• _The records_:
"""
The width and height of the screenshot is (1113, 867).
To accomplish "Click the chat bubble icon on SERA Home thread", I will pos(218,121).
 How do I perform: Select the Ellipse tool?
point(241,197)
"""
"""
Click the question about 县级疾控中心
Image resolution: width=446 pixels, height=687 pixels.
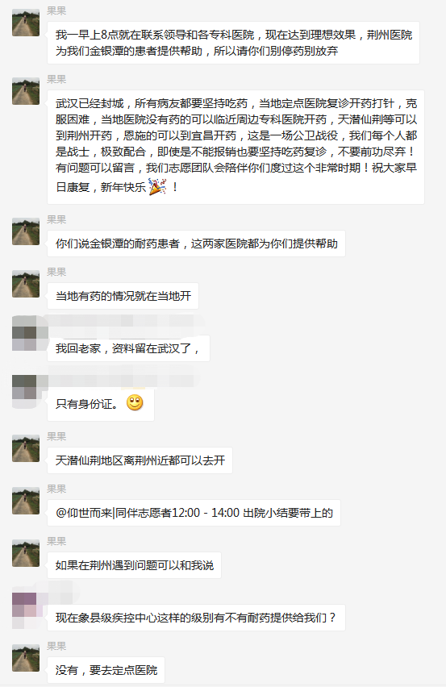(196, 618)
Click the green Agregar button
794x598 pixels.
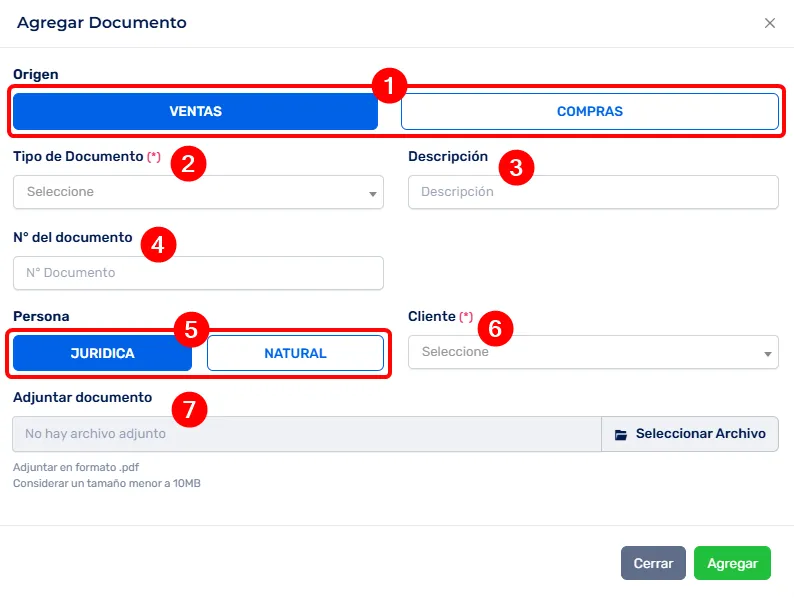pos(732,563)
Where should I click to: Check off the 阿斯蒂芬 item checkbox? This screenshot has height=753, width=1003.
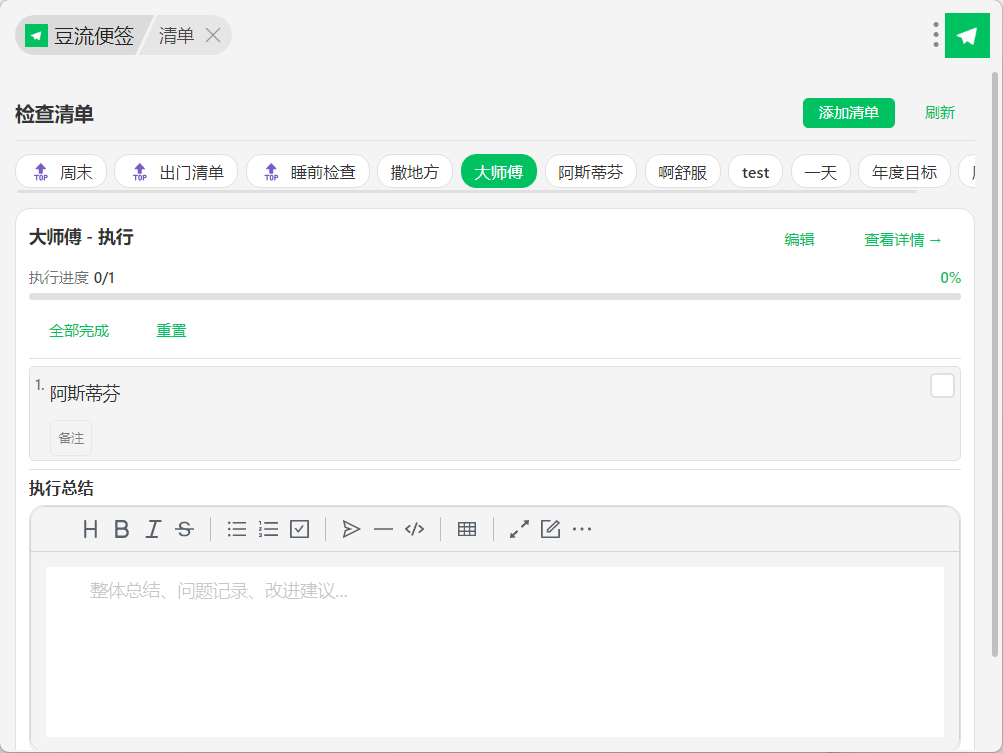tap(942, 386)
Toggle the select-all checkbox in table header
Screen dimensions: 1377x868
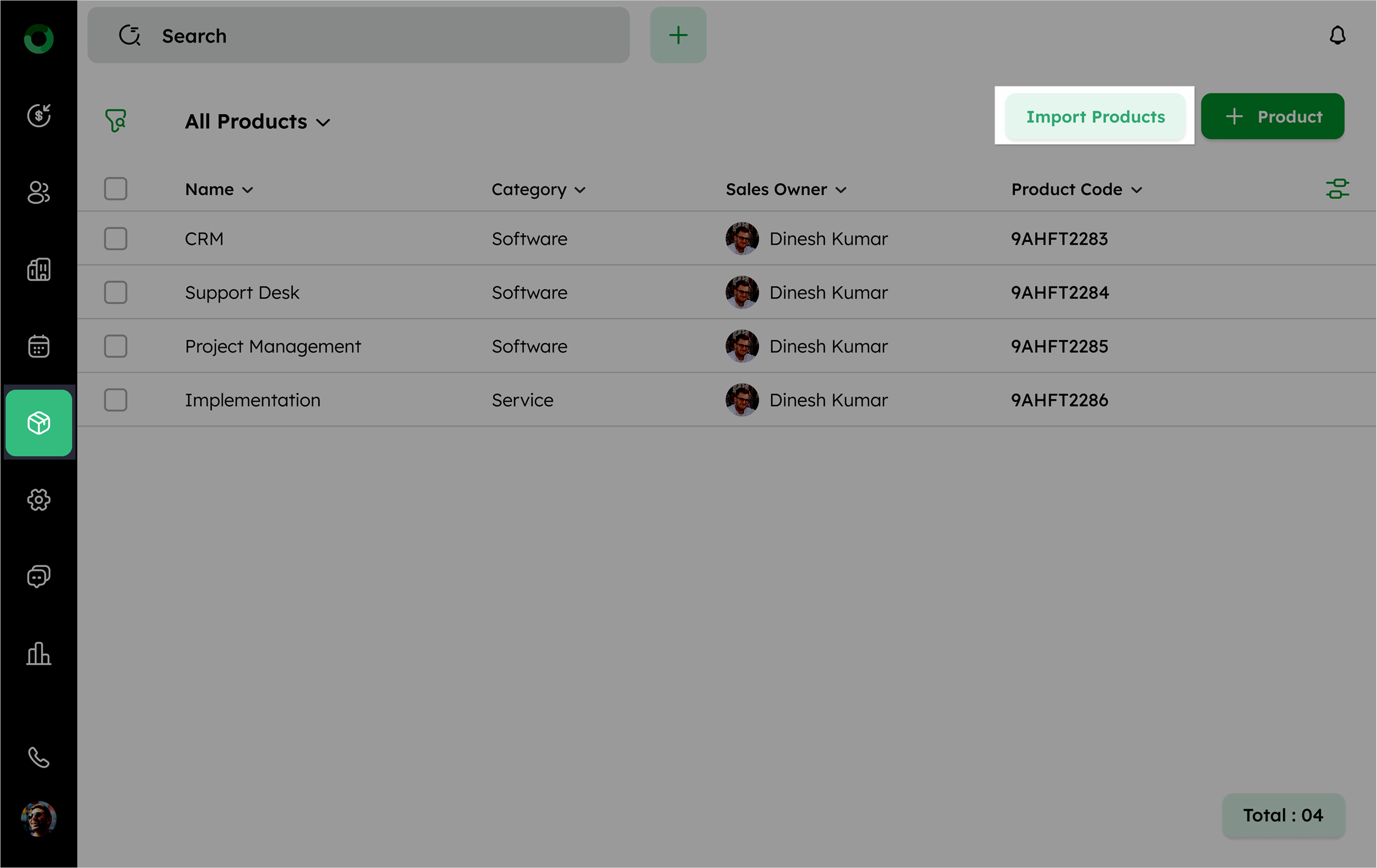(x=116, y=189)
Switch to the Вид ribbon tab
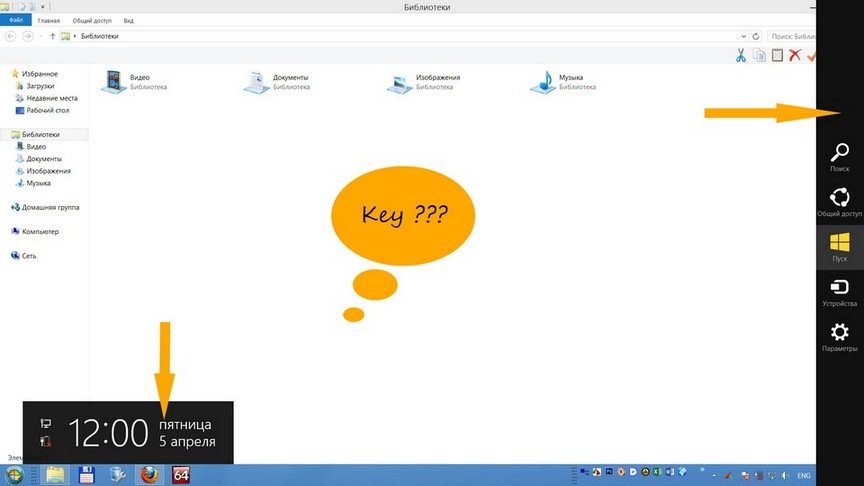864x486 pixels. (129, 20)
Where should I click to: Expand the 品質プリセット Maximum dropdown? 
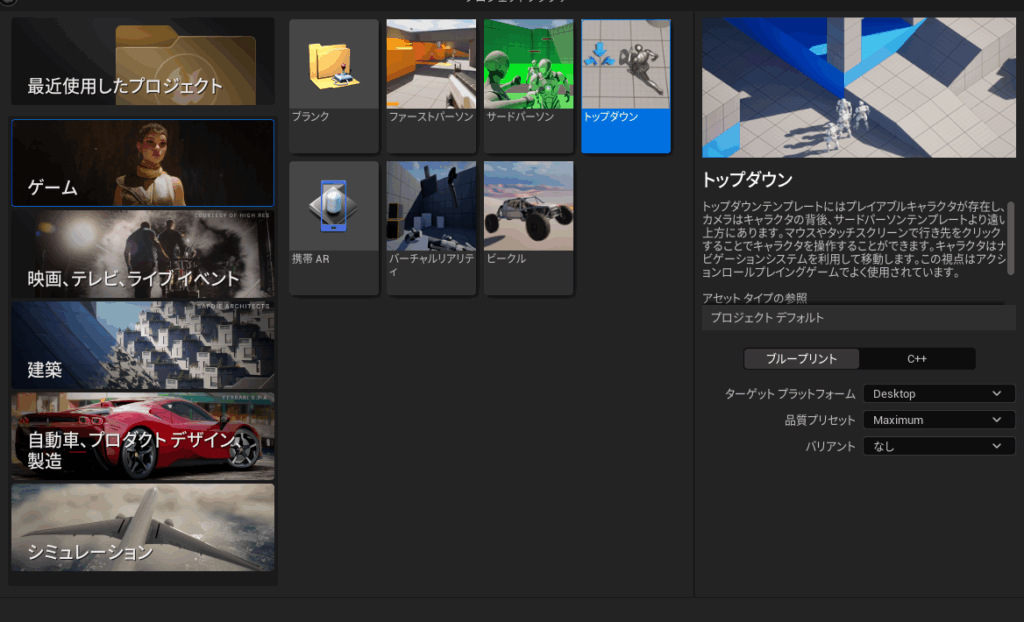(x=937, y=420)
"""
• _What you are asked to do_:
From the listing above, please give again the lines that begin with the line holding "Click the question about 县级疾控中心" and go on through the line holding "Toggle the select-all", exactly, both ends included, minus any picture.

• _Answer space_:
Click the question about 县级疾控中心
Image resolution: width=446 pixels, height=687 pixels.
(196, 618)
Click the green Agregar button
794x598 pixels.
pos(732,563)
Where should I click to: Check off the 阿斯蒂芬 item checkbox? This screenshot has height=753, width=1003.
tap(942, 386)
Toggle the select-all checkbox in table header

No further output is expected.